Problem details
Copy the data exactly. Leave nothing out.

Data under study
□ □ □

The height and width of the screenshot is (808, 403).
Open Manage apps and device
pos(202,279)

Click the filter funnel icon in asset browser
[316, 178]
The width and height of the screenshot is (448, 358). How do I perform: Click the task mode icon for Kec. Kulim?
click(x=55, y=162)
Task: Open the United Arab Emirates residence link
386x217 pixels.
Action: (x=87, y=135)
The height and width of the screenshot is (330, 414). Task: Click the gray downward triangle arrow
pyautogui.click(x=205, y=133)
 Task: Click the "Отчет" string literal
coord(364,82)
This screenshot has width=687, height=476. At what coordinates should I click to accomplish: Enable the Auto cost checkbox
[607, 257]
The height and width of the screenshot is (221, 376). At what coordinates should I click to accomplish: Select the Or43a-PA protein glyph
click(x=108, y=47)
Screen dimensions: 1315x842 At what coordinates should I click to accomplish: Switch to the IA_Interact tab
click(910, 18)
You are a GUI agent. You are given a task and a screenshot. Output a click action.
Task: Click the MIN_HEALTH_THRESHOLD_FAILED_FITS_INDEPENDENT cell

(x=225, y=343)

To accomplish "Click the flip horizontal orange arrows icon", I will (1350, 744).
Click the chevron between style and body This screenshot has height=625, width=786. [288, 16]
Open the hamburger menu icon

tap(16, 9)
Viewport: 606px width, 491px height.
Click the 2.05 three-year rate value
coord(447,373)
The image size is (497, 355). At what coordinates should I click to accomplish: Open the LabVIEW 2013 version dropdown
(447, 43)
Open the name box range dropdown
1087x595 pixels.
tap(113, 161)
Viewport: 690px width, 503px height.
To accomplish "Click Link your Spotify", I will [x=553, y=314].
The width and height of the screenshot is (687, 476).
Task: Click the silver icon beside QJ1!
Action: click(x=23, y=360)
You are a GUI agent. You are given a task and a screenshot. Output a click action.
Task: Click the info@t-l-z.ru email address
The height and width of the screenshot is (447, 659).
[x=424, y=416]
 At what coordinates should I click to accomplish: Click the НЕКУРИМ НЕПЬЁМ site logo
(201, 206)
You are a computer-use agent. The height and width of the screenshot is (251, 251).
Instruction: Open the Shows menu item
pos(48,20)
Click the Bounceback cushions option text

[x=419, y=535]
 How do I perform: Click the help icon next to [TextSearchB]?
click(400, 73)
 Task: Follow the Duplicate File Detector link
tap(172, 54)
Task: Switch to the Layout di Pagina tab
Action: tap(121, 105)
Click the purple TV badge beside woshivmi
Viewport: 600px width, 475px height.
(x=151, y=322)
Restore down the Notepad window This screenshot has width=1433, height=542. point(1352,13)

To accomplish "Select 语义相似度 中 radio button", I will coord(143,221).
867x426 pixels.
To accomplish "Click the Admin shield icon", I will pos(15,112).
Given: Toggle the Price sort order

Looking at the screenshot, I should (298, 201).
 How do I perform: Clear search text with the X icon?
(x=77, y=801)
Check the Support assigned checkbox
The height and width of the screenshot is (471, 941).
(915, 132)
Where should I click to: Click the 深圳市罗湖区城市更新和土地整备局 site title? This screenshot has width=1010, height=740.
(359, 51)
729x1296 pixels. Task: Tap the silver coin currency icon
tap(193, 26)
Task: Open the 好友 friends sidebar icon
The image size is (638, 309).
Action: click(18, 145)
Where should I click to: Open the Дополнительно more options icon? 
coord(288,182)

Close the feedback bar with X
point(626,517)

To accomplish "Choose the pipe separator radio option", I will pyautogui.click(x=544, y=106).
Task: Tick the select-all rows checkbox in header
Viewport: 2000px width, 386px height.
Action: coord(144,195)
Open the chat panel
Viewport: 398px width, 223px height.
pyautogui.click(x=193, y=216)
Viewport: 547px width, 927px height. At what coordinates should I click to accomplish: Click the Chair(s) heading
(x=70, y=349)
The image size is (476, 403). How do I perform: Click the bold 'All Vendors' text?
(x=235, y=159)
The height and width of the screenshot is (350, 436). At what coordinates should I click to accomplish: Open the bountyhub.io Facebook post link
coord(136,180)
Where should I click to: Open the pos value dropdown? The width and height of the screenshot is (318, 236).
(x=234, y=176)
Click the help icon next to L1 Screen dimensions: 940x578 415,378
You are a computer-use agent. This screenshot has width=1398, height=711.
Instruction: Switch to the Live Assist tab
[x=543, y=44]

□ □ □

Task response
The height and width of the screenshot is (808, 403).
Open Manage apps and device
pos(202,279)

Click the filter funnel icon in asset browser
[316, 178]
The width and height of the screenshot is (448, 358). How do I perform: Click the task mode icon for Kec. Kulim?
click(x=55, y=162)
Task: Open the United Arab Emirates residence link
386x217 pixels.
Action: (x=87, y=135)
The height and width of the screenshot is (330, 414). Task: Click the gray downward triangle arrow
pyautogui.click(x=205, y=133)
 Task: Click the "Отчет" string literal
coord(364,82)
This screenshot has width=687, height=476. At what coordinates should I click to accomplish: Enable the Auto cost checkbox
[607, 257]
The height and width of the screenshot is (221, 376). At what coordinates should I click to accomplish: Select the Or43a-PA protein glyph
click(x=108, y=47)
Screen dimensions: 1315x842 At what coordinates should I click to accomplish: Switch to the IA_Interact tab
click(910, 18)
You are a GUI agent. You are given a task and a screenshot. Output a click action.
Task: Click the MIN_HEALTH_THRESHOLD_FAILED_FITS_INDEPENDENT cell

(x=225, y=343)

To accomplish "Click the flip horizontal orange arrows icon", I will (1350, 744).
Click the chevron between style and body This screenshot has height=625, width=786. [288, 16]
Open the hamburger menu icon

tap(16, 9)
Viewport: 606px width, 491px height.
Click the 2.05 three-year rate value
coord(447,373)
The image size is (497, 355). At what coordinates should I click to accomplish: Open the LabVIEW 2013 version dropdown
(447, 43)
Open the name box range dropdown
1087x595 pixels.
tap(113, 161)
Viewport: 690px width, 503px height.
To accomplish "Click Link your Spotify", I will [x=553, y=314].
The width and height of the screenshot is (687, 476).
Task: Click the silver icon beside QJ1!
Action: click(x=23, y=360)
You are a GUI agent. You are given a task and a screenshot. Output a click action.
Task: Click the info@t-l-z.ru email address
The height and width of the screenshot is (447, 659).
[x=424, y=416]
 At what coordinates should I click to accomplish: Click the НЕКУРИМ НЕПЬЁМ site logo
(201, 206)
You are a computer-use agent. The height and width of the screenshot is (251, 251).
Instruction: Open the Shows menu item
pos(48,20)
Click the Bounceback cushions option text

[x=419, y=535]
 How do I perform: Click the help icon next to [TextSearchB]?
click(400, 73)
 Task: Follow the Duplicate File Detector link
tap(172, 54)
Task: Switch to the Layout di Pagina tab
Action: tap(121, 105)
Click the purple TV badge beside woshivmi
Viewport: 600px width, 475px height.
(x=151, y=322)
Restore down the Notepad window This screenshot has width=1433, height=542. point(1352,13)

To accomplish "Select 语义相似度 中 radio button", I will coord(143,221).
867x426 pixels.
To accomplish "Click the Admin shield icon", I will pos(15,112).
Given: Toggle the Price sort order

Looking at the screenshot, I should (298, 201).
 How do I perform: Clear search text with the X icon?
(x=77, y=801)
Check the Support assigned checkbox
The height and width of the screenshot is (471, 941).
(915, 132)
Where should I click to: Click the 深圳市罗湖区城市更新和土地整备局 site title? This screenshot has width=1010, height=740.
(359, 51)
729x1296 pixels. Task: Tap the silver coin currency icon
tap(193, 26)
Task: Open the 好友 friends sidebar icon
The image size is (638, 309).
Action: click(18, 145)
Where should I click to: Open the Дополнительно more options icon? 
coord(288,182)

Close the feedback bar with X
point(626,517)

To accomplish "Choose the pipe separator radio option", I will pyautogui.click(x=544, y=106).
Task: Tick the select-all rows checkbox in header
Viewport: 2000px width, 386px height.
Action: coord(144,195)
Open the chat panel
Viewport: 398px width, 223px height.
pyautogui.click(x=193, y=216)
Viewport: 547px width, 927px height. At what coordinates should I click to accomplish: Click the Chair(s) heading
(x=70, y=349)
The image size is (476, 403). How do I perform: Click the bold 'All Vendors' text?
(x=235, y=159)
The height and width of the screenshot is (350, 436). At what coordinates should I click to accomplish: Open the bountyhub.io Facebook post link
coord(136,180)
Where should I click to: Open the pos value dropdown? The width and height of the screenshot is (318, 236).
(x=234, y=176)
Click the help icon next to L1 Screen dimensions: 940x578 415,378
You are a computer-use agent. This screenshot has width=1398, height=711.
Instruction: Switch to the Live Assist tab
[x=543, y=44]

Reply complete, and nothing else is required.